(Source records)
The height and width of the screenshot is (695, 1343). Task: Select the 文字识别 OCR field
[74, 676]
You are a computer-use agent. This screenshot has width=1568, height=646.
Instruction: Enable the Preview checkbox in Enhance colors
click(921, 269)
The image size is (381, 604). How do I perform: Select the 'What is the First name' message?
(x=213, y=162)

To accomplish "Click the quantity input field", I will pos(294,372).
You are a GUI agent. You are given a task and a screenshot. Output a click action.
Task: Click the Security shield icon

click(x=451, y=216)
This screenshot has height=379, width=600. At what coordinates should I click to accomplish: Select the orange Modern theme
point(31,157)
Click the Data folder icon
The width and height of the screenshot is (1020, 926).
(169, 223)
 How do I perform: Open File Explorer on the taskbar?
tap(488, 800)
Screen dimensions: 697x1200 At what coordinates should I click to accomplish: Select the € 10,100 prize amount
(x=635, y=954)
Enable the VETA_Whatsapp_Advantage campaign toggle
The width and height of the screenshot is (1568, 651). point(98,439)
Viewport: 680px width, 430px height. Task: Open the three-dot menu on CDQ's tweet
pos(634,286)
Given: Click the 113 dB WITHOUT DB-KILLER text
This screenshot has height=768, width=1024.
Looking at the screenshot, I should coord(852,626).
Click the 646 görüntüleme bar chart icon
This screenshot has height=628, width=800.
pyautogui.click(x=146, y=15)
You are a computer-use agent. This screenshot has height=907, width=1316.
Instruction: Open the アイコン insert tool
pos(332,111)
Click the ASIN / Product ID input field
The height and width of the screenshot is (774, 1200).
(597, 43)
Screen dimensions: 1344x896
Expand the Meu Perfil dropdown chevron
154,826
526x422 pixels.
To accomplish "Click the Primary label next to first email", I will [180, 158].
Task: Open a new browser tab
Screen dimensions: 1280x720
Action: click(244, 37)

**Exercise**
Using the records above, pull out each line where the word "computer" occurs.

**Exercise answer**
You are a computer-use agent. This screenshot has width=1568, height=646.
You are a computer-use agent. This screenshot has height=907, width=1316.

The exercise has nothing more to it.